Problem requirements: Rewrite the stretch from "Task: Open the More navigation menu" through "Action: [129, 32]", replacing "dropdown" with "drop-down list" and changing nothing else. Give back only those lines.

Material provided:
__________________________________________________

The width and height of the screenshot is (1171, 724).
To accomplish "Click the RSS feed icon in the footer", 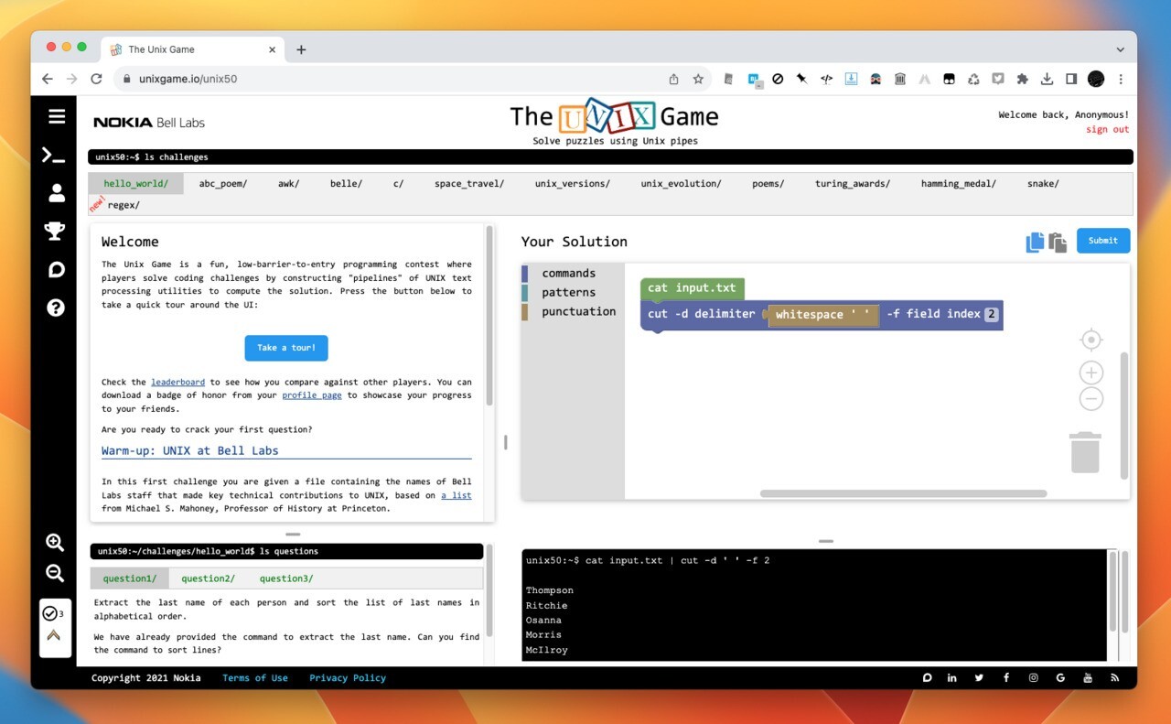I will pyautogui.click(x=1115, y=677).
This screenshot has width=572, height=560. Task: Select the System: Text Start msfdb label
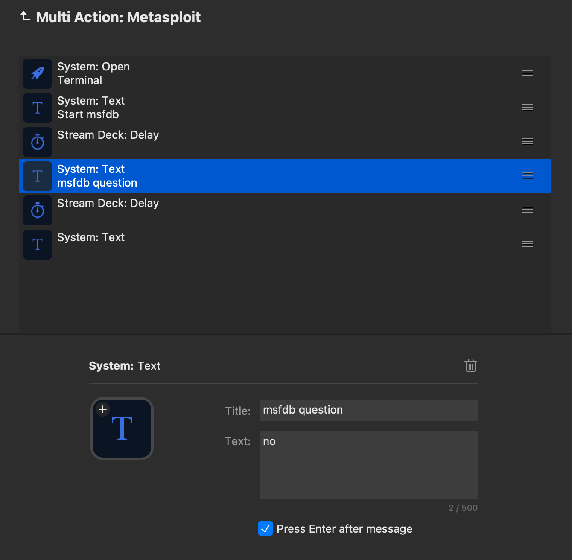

__________________________________________________

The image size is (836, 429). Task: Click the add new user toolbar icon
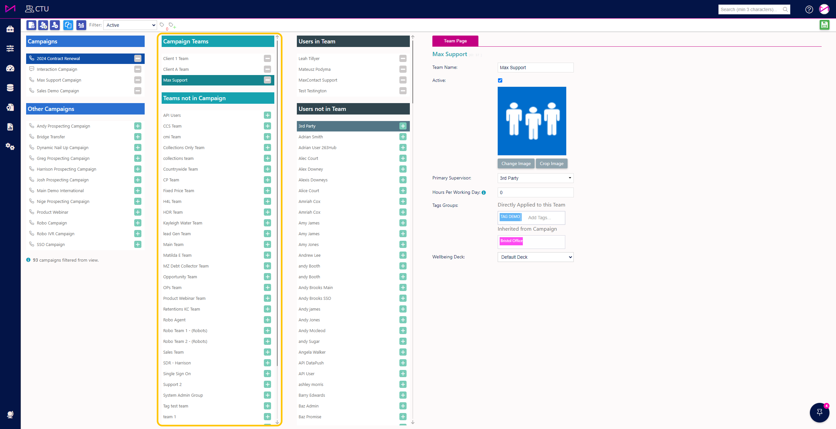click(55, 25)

__________________________________________________

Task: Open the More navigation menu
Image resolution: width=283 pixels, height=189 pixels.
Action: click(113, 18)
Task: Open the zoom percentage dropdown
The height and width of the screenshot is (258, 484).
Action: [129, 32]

__________________________________________________

Expected output:
Task: Open the More navigation menu
Image resolution: width=283 pixels, height=189 pixels.
Action: click(113, 18)
Task: Open the zoom percentage drop-down list
The height and width of the screenshot is (258, 484).
Action: [129, 32]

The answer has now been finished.